## What is being asked:
Only lines containing "time" belong in the answer, each copied from the entries below.

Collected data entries
╭──
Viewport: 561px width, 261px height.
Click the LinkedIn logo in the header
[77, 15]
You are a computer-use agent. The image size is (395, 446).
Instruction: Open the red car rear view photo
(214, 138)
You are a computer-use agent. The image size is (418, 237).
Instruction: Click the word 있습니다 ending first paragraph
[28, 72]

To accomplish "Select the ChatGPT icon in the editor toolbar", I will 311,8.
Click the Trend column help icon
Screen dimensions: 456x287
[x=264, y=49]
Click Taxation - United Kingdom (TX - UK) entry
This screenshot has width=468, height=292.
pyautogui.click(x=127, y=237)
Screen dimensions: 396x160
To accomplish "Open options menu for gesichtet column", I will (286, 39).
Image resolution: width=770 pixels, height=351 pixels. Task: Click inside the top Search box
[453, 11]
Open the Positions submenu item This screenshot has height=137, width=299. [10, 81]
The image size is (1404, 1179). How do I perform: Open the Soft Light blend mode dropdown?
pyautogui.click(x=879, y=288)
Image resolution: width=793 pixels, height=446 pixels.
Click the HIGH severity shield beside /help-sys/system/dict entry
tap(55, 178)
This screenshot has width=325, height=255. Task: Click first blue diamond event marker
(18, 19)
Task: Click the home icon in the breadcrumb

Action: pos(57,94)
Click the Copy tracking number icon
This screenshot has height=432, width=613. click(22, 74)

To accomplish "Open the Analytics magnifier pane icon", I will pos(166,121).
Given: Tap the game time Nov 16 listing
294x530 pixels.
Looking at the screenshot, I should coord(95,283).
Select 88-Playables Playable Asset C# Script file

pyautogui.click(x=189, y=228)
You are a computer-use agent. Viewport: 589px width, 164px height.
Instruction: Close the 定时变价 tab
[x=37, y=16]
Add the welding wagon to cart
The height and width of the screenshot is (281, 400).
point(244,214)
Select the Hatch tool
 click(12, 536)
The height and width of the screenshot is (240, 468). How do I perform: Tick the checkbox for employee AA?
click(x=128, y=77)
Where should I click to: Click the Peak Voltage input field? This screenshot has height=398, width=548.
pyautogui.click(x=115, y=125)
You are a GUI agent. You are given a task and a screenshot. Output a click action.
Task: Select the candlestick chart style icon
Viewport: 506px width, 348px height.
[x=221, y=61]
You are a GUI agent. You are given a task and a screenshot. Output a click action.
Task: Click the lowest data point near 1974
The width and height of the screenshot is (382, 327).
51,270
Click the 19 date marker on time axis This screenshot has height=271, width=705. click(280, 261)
╰──
## Completed exercise:
Given: Tap the game time Nov 16 listing
Click the 19 date marker on time axis This screenshot has height=271, width=705. click(280, 261)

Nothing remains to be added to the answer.